**Excerto fornecido:**
#####

Álvaro Arbeloa ainda não somou qualquer ponto como treinador do Fulham na Premier League e reagiu à derrota por 1-0 em Sunderland com uma crítica frontal ao comportamento da equipa. Mais do que o resultado ou a qualidade técnica, o espanhol apontou aquilo que considera inegociável: intensidade competitiva.
«Não lutámos, não corremos, não gostei da atitude», afirmou depois do segundo desaire consecutivo no campeonato.
O Fulham tinha começado a Liga com uma derrota caseira por 3-2 diante do Chelsea e voltou agora a perder no Stadium of Light, onde Wilson Isidor marcou aos 75 minutos o único golo do encontro.
Arbeloa reconheceu que a equipa conseguiu melhorar durante um curto período no início da segunda parte, mas considerou insuficiente uma reação limitada a dez ou quinze minutos.
O diagnóstico foi particularmente duro nas segundas bolas e na capacidade para competir sem posse.
«Teremos dias maus com bola», admitiu. Aquilo que o treinador não aceita é que uma exibição tecnicamente deficiente seja acompanhada por menor agressividade na disputa.
A exigência ajuda a perceber o modelo que Arbeloa procura instalar desde que chegou a Craven Cottage em julho, com contrato até 2029. O antigo treinador da formação e do Castilla do Real Madrid construiu grande parte da reputação técnica através de equipas agressivas na pressão e disponíveis para recuperar rapidamente a bola depois da perda.

#####

Registos guardados
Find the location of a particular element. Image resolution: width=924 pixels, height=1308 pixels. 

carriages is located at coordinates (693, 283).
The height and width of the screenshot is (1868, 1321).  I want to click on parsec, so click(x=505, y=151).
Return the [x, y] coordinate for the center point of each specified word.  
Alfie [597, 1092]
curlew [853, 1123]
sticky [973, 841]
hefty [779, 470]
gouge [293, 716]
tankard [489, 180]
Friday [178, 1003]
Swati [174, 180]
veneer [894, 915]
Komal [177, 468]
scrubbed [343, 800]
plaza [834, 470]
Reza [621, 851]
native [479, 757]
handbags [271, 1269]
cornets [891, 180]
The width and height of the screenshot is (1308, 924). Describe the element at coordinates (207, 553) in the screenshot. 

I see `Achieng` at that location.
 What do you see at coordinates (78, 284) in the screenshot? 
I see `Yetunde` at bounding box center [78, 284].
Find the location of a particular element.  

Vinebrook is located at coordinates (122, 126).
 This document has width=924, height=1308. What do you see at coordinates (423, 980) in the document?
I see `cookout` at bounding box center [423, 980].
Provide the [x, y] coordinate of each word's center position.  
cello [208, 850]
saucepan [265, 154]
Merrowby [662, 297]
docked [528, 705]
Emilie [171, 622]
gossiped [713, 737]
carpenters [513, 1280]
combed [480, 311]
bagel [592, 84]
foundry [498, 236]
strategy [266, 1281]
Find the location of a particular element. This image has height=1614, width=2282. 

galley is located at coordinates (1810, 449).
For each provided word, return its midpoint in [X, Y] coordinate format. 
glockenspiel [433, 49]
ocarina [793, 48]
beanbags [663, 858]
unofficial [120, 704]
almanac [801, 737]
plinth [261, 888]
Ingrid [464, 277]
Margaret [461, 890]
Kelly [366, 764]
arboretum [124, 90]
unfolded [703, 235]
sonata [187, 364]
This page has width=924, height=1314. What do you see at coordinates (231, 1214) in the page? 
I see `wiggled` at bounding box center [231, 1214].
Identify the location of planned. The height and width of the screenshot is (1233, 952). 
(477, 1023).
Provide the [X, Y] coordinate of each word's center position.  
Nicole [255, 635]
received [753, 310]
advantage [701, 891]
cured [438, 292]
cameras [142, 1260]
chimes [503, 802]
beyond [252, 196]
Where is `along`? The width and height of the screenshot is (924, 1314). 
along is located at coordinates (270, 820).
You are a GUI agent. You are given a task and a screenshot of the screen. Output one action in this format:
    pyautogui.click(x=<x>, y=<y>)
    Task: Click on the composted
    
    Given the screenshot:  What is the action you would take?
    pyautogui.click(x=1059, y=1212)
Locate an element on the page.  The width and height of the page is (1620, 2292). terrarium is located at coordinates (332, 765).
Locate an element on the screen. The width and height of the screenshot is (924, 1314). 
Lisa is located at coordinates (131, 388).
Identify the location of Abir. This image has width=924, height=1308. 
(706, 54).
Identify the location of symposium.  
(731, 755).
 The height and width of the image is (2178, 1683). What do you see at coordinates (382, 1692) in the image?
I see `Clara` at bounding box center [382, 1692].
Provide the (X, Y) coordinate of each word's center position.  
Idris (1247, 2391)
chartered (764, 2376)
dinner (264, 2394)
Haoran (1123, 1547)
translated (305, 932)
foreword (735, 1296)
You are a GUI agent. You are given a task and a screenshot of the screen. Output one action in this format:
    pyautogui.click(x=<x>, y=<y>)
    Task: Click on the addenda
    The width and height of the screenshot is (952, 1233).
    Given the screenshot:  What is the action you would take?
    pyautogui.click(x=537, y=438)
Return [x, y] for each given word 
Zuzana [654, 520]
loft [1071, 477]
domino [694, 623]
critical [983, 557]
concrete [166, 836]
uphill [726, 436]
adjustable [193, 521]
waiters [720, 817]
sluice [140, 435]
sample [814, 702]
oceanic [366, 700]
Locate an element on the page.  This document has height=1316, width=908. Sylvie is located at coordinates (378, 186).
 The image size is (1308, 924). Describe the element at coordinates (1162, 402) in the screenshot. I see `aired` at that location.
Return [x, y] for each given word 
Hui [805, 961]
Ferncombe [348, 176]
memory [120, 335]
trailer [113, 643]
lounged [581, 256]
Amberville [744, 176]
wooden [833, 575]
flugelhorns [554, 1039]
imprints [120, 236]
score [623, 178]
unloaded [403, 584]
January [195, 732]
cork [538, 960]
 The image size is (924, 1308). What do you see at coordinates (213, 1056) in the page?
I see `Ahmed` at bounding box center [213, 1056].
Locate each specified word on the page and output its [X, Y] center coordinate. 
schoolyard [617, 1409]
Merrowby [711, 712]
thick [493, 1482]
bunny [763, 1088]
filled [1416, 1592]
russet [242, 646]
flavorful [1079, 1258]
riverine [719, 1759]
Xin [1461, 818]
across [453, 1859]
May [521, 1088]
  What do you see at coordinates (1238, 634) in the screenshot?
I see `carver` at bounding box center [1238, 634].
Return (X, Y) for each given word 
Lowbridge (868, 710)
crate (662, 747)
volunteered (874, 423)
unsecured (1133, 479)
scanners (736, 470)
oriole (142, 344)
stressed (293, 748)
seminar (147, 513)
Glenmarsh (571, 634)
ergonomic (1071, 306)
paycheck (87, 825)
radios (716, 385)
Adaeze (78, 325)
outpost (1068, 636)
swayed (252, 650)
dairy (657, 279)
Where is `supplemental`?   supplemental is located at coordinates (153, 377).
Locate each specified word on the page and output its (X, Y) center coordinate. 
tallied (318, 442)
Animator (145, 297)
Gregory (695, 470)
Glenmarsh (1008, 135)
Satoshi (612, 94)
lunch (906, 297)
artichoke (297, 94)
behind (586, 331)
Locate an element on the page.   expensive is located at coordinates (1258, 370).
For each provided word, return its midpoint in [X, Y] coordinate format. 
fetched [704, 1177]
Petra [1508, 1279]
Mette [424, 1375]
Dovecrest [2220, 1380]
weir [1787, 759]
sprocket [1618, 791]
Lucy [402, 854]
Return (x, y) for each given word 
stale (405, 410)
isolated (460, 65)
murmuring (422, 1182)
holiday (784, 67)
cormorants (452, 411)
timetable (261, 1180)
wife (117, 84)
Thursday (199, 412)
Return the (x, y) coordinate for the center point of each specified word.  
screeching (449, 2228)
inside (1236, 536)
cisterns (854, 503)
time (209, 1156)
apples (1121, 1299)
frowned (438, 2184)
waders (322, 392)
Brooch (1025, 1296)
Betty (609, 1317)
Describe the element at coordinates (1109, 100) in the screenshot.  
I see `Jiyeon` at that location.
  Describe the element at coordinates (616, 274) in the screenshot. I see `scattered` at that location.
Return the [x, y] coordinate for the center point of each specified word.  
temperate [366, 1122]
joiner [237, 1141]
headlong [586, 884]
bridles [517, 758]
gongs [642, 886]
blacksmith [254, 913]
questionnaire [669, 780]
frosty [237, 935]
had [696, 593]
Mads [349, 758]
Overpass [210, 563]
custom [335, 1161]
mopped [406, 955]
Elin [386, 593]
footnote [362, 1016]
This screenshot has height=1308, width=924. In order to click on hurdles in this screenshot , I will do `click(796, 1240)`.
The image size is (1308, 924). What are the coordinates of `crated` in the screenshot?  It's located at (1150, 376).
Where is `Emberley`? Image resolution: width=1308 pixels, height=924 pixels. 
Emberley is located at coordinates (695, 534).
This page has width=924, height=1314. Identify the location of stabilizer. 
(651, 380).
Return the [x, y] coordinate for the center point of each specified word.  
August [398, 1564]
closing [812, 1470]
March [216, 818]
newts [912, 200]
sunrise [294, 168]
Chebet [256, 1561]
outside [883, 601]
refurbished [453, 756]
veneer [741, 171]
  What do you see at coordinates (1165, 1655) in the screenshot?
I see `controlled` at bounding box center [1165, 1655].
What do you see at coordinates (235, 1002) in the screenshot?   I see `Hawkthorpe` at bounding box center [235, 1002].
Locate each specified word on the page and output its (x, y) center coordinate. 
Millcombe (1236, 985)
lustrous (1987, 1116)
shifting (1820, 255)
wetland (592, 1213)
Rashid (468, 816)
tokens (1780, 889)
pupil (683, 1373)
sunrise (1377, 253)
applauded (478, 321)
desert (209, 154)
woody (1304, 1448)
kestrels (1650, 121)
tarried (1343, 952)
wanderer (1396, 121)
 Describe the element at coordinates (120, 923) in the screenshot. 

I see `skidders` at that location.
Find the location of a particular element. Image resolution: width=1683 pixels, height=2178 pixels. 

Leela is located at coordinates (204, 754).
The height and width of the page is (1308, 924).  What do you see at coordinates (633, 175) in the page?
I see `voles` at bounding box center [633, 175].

#####

Retome o texto sobre as críticas de Álvaro Arbeloa à equipa do Fulham, prosseguindo a partir da última frase apresentada. As linhas não desempenham qualquer papel neste exercício.

**Resultado:**
O processo ainda não chegou à Premier League.
Entre as duas derrotas, o Fulham venceu o AFC Wimbledon por 3-0 na Taça da Liga, resultado que mostrou outra capacidade perante um adversário de escalão inferior. Arbeloa quer agora saber se aquela intensidade pode aparecer também quando o contexto oferece menos tempo e espaço.
O próximo teste será diante do Crystal Palace.
O treinador não escondeu a importância do encontro, mas também não procurou um problema tático sofisticado para explicar Sunderland.
Antes de sistemas, posicionamentos ou mercado, Arbeloa quer recuperar aquilo que considera o ponto de partida de qualquer equipa competitiva.
«Precisamos de lutar por cada bola do primeiro ao último minuto.»